# INSTRUCTION 1:
From the forum thread, reproduce everything from "But nothing happens" down to "see any adverts.".
# INSTRUCTION 2:
Name each distinct username that appears as the author of a post in the forum thread.

# TEXT PROVIDED:
————————
# I can't reply here



## jefmcg (19 Jan 2018)

Honestly, I assume this won't post either ... but ....

I just tried to reply to https://www.cyclechat.net/threads/advert-at-top-of-page-that-flashes.229528/ and it didn't work. Nothing happened. 

Have I been "discouraged" or is this a bug?


----------



## jefmcg (19 Jan 2018)

obviously I can post something here, but tested again. and can't post to thread above. Am I alone?


----------



## Slick (19 Jan 2018)

@Eddy Is having similar issues.

https://www.cyclechat.net/threads/advert-at-top-of-page-that-flashes.229528/#post-5121845


----------



## Slick (19 Jan 2018)

Sorry, misunderstood. No, I can post in that thread.


----------



## Spinney (19 Jan 2018)

jefmcg said:


> Honestly, I assume this won't post either ... but ....
> 
> I just tried to reply to https://www.cyclechat.net/threads/advert-at-top-of-page-that-flashes.229528/ and it didn't work. Nothing happened.
> 
> Have I been "discouraged" or is this a bug?



I can't see anything on your user that would prevent you from replying in site support.


----------



## jefmcg (19 Jan 2018)

Spinney said:


> I can't see anything on your user that would prevent you from replying in site support.


Thanks.

But nothing happens when I try to reply to @Eddy's thread

Tried again. Even with just a word, eg "test", nothing is added to that thread.

for the record, this was the reply I originally trying to post

---start---



Slick said:


> I don't see any adverts.


You paid money in the recent appeal.
————————
# RECORDS:

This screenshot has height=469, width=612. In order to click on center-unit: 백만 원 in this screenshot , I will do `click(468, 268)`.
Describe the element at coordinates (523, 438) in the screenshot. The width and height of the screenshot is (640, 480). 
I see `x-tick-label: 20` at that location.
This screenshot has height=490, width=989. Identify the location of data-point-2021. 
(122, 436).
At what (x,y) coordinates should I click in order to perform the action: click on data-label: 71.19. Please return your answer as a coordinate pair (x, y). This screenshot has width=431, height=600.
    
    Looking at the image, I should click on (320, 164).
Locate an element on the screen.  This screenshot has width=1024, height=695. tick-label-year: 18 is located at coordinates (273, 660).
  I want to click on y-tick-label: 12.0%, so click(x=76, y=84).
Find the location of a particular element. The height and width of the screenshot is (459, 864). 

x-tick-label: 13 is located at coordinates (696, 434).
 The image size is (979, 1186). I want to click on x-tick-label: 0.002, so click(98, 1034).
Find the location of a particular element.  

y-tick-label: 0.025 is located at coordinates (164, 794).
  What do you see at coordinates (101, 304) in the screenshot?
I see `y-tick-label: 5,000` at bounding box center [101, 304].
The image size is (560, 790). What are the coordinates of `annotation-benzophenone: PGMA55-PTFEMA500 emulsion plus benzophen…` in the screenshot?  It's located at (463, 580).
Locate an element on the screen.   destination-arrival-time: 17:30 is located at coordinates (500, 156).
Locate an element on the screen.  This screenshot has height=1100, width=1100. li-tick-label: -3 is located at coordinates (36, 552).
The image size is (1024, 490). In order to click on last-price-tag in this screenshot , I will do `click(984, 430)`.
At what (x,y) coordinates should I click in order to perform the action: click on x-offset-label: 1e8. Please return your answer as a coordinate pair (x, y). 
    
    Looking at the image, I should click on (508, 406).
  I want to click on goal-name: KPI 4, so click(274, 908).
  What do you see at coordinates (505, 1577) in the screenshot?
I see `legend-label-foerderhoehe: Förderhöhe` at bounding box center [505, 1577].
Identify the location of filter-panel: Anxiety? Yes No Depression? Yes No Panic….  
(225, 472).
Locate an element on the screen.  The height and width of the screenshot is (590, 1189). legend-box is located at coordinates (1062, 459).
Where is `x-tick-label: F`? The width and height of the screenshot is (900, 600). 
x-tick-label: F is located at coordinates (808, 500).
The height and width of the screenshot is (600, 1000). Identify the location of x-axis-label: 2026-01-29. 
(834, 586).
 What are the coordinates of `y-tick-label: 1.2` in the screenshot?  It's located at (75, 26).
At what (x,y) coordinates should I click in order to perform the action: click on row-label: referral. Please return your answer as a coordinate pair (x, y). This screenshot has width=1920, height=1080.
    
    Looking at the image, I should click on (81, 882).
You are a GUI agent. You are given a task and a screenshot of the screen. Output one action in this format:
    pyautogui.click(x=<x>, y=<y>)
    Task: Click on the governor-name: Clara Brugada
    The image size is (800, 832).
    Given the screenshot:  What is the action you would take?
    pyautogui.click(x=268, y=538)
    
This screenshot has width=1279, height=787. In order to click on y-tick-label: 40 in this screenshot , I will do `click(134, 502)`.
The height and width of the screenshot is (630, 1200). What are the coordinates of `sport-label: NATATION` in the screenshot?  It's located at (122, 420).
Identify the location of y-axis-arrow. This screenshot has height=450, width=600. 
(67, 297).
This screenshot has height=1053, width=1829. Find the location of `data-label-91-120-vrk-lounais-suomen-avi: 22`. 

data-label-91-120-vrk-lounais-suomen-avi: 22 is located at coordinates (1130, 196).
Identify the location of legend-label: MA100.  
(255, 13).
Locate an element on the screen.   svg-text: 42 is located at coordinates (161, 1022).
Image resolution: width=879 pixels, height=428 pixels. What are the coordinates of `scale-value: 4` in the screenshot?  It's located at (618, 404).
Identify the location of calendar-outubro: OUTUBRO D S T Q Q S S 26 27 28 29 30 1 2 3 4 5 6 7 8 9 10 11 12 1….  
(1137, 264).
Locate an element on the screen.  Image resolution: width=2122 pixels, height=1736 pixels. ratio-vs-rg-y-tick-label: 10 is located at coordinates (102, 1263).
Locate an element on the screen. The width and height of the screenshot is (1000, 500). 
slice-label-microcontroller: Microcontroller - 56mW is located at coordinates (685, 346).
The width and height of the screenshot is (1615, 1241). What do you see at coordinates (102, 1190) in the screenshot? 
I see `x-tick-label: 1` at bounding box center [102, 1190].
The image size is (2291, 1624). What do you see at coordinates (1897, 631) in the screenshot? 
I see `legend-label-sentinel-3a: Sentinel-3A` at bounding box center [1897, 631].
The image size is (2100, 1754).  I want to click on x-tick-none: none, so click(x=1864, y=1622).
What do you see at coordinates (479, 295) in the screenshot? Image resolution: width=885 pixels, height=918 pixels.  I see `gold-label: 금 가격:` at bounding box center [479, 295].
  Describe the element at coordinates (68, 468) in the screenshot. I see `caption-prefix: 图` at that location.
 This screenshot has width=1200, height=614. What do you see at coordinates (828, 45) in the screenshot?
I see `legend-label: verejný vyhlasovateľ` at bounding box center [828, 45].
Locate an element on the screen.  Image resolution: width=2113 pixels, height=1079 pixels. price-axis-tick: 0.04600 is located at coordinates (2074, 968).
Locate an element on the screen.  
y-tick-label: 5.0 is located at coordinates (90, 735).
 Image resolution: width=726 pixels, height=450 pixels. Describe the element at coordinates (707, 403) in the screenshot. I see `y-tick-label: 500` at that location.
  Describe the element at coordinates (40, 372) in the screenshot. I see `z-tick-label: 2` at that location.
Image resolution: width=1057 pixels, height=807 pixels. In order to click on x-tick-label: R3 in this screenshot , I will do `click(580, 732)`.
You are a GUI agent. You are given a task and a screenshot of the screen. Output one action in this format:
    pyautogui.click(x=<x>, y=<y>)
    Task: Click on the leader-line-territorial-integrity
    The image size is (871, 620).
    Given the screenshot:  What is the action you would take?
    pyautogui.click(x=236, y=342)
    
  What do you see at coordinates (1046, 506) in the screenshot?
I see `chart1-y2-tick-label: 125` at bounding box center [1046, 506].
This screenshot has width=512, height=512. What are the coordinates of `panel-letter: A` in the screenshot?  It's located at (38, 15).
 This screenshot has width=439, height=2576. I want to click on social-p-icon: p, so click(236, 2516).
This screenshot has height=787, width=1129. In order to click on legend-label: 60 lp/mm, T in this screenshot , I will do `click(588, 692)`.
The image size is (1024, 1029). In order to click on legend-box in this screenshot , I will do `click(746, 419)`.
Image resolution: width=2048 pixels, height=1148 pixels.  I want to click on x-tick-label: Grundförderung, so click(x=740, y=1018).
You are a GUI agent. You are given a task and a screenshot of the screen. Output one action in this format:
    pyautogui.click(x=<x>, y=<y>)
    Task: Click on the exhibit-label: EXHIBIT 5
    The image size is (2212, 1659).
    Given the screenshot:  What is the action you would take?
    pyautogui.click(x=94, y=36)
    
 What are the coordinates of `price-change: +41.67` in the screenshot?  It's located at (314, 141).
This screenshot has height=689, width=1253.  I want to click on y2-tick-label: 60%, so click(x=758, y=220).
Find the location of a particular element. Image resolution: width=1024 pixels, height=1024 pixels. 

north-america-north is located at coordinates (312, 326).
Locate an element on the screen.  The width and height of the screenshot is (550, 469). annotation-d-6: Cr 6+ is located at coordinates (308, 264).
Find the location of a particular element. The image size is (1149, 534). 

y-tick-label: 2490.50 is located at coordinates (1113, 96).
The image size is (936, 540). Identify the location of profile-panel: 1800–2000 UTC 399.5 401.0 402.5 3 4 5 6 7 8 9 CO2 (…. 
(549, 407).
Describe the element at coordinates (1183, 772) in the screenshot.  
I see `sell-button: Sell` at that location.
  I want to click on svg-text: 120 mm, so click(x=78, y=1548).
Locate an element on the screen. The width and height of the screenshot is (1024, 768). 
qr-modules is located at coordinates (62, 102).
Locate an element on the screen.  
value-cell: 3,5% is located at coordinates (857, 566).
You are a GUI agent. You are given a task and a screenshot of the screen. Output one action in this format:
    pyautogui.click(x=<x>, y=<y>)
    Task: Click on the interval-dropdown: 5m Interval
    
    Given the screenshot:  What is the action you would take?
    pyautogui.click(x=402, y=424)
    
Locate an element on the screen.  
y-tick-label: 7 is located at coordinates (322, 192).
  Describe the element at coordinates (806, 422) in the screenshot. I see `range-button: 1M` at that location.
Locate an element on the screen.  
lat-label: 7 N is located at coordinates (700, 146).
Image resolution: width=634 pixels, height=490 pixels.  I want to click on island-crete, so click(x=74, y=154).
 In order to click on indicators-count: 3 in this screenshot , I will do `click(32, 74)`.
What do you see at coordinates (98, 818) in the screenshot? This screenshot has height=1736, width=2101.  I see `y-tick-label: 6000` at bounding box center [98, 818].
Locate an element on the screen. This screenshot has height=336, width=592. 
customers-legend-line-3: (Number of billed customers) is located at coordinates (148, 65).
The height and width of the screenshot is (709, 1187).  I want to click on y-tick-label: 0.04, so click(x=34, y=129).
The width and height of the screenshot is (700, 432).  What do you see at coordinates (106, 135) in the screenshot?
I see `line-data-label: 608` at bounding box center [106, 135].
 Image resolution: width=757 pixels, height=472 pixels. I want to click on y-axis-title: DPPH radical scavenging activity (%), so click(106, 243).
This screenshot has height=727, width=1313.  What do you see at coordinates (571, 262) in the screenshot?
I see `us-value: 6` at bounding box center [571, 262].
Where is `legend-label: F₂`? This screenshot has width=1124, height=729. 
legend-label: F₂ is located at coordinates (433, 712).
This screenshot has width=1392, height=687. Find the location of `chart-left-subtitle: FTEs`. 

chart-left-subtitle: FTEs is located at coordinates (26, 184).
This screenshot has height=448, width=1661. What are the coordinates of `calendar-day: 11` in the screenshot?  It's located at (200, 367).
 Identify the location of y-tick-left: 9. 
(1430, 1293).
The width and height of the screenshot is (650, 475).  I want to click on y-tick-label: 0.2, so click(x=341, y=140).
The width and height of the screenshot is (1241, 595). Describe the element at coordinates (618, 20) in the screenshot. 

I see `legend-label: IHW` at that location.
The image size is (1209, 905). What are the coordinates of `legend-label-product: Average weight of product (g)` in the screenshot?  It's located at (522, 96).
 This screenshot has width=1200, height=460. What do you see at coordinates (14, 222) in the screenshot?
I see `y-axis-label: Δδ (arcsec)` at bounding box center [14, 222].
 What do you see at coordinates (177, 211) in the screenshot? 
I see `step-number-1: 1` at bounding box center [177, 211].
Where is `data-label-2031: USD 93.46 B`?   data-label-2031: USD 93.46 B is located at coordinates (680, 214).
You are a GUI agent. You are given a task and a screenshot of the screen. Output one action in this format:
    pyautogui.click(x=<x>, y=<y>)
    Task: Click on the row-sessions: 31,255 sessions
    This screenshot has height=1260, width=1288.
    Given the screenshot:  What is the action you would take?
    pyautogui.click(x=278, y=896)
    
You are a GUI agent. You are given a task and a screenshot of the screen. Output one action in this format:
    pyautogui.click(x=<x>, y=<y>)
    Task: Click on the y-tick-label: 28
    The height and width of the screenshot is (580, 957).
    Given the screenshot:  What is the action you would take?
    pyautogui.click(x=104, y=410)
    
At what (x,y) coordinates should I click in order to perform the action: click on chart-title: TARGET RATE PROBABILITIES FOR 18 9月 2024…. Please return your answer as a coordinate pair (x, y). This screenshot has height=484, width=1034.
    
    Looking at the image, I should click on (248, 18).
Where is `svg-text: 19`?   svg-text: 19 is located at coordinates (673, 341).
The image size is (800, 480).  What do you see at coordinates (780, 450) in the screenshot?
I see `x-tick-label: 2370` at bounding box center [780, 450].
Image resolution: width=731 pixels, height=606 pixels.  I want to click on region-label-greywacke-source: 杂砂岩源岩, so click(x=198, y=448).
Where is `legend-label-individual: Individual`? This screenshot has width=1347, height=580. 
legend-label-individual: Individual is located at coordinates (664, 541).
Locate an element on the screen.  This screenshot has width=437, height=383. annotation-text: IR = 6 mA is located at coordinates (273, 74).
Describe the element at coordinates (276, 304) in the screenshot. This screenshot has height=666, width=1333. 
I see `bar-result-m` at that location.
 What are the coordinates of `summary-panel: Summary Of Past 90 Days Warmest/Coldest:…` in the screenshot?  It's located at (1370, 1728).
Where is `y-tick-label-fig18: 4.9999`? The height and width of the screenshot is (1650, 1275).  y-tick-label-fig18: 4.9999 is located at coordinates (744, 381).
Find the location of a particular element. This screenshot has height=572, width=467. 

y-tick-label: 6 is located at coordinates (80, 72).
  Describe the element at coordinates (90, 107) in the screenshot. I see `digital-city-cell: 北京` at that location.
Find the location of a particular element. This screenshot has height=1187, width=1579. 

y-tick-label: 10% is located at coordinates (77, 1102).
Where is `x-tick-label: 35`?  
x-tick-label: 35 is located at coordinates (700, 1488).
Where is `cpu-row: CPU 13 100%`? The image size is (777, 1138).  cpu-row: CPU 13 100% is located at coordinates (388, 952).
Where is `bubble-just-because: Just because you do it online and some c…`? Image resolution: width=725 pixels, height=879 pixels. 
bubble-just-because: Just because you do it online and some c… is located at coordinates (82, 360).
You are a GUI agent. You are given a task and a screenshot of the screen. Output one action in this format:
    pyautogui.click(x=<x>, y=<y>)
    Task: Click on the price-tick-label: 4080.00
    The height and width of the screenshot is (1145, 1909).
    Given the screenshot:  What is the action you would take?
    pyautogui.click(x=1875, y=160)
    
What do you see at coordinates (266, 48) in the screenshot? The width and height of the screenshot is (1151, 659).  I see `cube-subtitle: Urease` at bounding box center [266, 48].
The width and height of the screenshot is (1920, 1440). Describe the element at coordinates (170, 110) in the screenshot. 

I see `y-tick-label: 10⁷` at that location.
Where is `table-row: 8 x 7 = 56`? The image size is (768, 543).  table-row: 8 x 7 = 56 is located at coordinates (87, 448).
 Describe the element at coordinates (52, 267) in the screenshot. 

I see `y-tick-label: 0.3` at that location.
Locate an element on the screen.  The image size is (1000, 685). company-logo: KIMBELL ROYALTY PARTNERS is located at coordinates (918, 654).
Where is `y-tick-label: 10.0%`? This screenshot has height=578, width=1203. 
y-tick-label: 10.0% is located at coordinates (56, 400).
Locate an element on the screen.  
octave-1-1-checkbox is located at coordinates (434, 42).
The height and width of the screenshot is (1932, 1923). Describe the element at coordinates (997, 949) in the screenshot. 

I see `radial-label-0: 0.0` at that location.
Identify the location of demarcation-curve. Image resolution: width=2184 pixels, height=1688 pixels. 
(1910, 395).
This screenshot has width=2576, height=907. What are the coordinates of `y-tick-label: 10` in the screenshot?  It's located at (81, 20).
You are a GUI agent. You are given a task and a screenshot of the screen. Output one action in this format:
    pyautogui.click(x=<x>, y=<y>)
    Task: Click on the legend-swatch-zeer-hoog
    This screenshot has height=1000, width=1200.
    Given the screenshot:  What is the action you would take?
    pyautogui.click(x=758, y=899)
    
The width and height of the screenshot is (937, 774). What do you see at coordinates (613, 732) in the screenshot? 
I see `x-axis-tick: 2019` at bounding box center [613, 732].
————————
# EXERCISE OUTPUT 1:
But nothing happens when I try to reply to @Eddy's thread

Tried again. Even with just a word, eg "test", nothing is added to that thread.

for the record, this was the reply I originally trying to post

---start---



Slick said:


> I don't see any adverts.

# EXERCISE OUTPUT 2:
jefmcg
Slick
Spinney